(Aim of the exercise)
Filter out every line below that lacks "will", and copy the rest.

————

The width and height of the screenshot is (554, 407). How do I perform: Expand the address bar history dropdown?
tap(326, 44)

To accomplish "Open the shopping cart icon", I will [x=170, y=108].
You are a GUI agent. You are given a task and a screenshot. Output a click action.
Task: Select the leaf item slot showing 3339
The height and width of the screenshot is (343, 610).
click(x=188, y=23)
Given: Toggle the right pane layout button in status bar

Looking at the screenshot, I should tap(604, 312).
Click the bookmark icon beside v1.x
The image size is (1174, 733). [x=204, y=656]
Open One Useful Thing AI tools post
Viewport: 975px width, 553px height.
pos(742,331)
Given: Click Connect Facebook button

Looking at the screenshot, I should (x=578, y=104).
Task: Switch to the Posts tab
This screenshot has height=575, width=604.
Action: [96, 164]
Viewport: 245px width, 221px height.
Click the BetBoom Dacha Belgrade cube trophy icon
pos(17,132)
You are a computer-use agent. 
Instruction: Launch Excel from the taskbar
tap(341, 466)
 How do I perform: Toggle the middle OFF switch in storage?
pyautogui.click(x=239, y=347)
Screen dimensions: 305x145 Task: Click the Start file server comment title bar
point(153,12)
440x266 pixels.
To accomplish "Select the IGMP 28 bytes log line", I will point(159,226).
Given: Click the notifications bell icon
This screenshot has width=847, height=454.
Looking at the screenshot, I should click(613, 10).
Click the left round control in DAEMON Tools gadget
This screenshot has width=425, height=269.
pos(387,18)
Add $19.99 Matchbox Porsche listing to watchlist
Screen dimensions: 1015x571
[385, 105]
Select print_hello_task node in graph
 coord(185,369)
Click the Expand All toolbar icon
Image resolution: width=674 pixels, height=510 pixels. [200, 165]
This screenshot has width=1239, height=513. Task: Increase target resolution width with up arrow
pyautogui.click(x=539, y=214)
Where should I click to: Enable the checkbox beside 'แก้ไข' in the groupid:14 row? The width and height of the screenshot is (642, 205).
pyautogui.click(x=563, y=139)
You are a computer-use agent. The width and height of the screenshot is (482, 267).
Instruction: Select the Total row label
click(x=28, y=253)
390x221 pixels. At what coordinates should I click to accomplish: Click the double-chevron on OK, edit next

————

(Exercise answer)
To accomplish "Open the shopping cart icon", I will [x=170, y=108].
To accomplish "Select the IGMP 28 bytes log line", I will point(159,226).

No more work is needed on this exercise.